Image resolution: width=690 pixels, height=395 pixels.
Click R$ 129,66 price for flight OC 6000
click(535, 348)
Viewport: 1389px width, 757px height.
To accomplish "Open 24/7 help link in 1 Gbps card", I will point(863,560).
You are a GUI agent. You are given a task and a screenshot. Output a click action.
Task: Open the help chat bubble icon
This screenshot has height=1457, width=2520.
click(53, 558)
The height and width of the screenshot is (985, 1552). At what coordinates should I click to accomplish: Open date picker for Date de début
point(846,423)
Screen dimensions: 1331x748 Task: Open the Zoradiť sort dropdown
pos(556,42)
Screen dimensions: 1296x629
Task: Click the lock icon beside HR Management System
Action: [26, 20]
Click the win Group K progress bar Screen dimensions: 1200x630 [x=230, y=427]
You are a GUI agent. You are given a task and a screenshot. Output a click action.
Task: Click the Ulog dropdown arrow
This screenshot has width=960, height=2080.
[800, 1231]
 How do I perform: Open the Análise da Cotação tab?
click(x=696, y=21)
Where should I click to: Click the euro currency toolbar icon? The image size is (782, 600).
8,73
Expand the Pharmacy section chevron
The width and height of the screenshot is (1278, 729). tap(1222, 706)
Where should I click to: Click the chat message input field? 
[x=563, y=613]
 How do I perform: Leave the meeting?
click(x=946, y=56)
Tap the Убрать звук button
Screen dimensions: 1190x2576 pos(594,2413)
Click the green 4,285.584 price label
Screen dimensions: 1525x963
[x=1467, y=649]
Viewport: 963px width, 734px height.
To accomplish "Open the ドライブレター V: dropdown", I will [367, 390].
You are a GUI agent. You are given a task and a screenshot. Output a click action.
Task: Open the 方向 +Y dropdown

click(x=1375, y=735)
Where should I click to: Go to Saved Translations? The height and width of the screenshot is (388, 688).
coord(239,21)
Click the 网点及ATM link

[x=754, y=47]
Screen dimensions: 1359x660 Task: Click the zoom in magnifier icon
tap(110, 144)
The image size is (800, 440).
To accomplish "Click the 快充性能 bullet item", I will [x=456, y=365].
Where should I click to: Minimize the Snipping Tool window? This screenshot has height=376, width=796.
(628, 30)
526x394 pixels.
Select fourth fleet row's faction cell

● REQUIRED WORK
Please copy out each line of the listing above that contains the string "help".

● RESULT OF THIS EXERCISE
To accomplish "Open 24/7 help link in 1 Gbps card", I will point(863,560).
Task: Open the help chat bubble icon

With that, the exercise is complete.